Taiko Halts Block Production and Urges Withdrawals After Bridge Verification Flaw Drains Over $1 Million

Taiko, an Ethereum-focused Layer-2 network, warned users to withdraw funds from all bridges on its network and temporarily halted block production after confirming a compromise in its chain-state verification mechanism. Separately, blockchain security firm Blockaid said the attack had already drained more than $1 million from Taiko’s ERC20 Vault on Ethereum, according to posts on X reproduced by crypto.news in a report published at 05:39 UTC on June 22.

The project’s immediate response was sweeping. Taiko urged users to pull funds from all bridges deployed on the network, stopped proposers from producing new blocks while it investigated and asked centralized exchanges to suspend TAIKO deposits immediately until further notice. As of the reporting cited by crypto.news, Taiko had not provided a timeline for restoring bridge security or restarting block production.

Blockaid’s loss estimate and technical explanation came through public posts cited by crypto.news, not from a full Taiko post-mortem. According to crypto.news’s reproduction of Blockaid’s X post, the attack targeted Taiko’s ERC20 Vault on Ethereum and had resulted in losses of more than $1 million. Blockaid said the apparent root cause was a flaw in Taiko bridge source-signal proof validation that allowed fraudulent bridge messages to be accepted on Ethereum without corresponding legitimate events on Taiko.

Taiko’s own public notice underscored the severity of the incident. “We have confirmed a compromise of Taiko’s chain state verification mechanism. As a result, the security assumptions of all bridges deployed on Taiko can no longer be relied upon,” the project said in an X post reproduced by crypto.news.

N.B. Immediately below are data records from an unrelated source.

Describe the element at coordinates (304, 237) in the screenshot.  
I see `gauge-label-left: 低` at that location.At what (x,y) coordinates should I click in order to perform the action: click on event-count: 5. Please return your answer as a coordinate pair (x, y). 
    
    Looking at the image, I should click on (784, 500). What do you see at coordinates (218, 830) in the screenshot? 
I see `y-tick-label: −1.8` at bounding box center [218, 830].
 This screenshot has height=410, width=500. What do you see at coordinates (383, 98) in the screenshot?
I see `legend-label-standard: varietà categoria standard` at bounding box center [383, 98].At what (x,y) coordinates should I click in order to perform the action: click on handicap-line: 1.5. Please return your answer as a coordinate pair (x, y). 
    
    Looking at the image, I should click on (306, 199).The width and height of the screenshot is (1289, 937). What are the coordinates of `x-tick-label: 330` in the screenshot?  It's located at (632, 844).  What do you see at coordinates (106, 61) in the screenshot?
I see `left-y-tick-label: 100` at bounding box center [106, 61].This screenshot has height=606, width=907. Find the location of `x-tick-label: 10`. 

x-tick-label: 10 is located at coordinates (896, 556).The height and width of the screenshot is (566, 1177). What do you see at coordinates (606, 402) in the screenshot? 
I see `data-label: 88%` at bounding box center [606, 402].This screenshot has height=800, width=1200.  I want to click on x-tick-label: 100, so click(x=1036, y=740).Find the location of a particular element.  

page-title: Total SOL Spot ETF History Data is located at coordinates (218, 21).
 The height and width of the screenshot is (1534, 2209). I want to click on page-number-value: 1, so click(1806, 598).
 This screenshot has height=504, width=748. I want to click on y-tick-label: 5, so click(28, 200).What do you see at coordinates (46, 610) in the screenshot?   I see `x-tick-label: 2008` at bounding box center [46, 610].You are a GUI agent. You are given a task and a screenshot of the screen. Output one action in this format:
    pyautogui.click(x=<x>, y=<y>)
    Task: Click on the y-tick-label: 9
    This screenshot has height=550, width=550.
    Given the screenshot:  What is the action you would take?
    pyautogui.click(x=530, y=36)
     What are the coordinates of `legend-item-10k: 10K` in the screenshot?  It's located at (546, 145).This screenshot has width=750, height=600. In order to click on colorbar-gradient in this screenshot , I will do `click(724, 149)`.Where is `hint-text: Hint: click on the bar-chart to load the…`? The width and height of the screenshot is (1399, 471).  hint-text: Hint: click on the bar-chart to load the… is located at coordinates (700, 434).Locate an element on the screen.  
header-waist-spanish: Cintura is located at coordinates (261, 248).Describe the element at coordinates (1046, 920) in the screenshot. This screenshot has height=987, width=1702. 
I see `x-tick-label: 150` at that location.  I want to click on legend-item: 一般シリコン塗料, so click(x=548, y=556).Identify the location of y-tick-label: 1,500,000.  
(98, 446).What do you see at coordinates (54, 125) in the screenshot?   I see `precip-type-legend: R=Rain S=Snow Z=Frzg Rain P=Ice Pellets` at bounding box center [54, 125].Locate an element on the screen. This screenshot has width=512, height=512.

For general readers, Taiko is an Ethereum Layer-2 network, launched on mainnet in May 2024, that is designed to work closely with Ethereum while processing activity off the main chain. Bridges are a critical part of that setup because they move assets and messages between networks. In simple terms, a bridge is supposed to release funds on one chain only after it sees valid proof that a deposit or message occurred on another. If the proof-checking mechanism fails, a bridge can be tricked into releasing assets without a legitimate corresponding event.

That is why the flaw described by Blockaid matters. In Blockaid’s words, as reproduced by crypto.news, “The root cause appears to be a flaw in Taiko bridge source-signal proof validation. Crafted message proofs were accepted as valid on Ethereum L1 without corresponding legitimate MessageSent events on the Taiko source chain.” Bridge exploits are a recurring risk in decentralized finance because they depend on getting those verification checks right.

Taiko has previously had its bridge and vault components reviewed as part of an OpenZeppelin audit in June 2024, though nothing in the reporting suggests that review identified this specific exploit. On Sunday, Taiko said it had published attacker addresses and would take “technical and legal steps where needed.”

As of early June 22, the project had not released a full incident report, a recovery plan or a timeline for resuming normal operations. For now, the clearest guidance from the network remains its own warning: users should withdraw from bridges, and exchanges should keep TAIKO deposits suspended until further notice.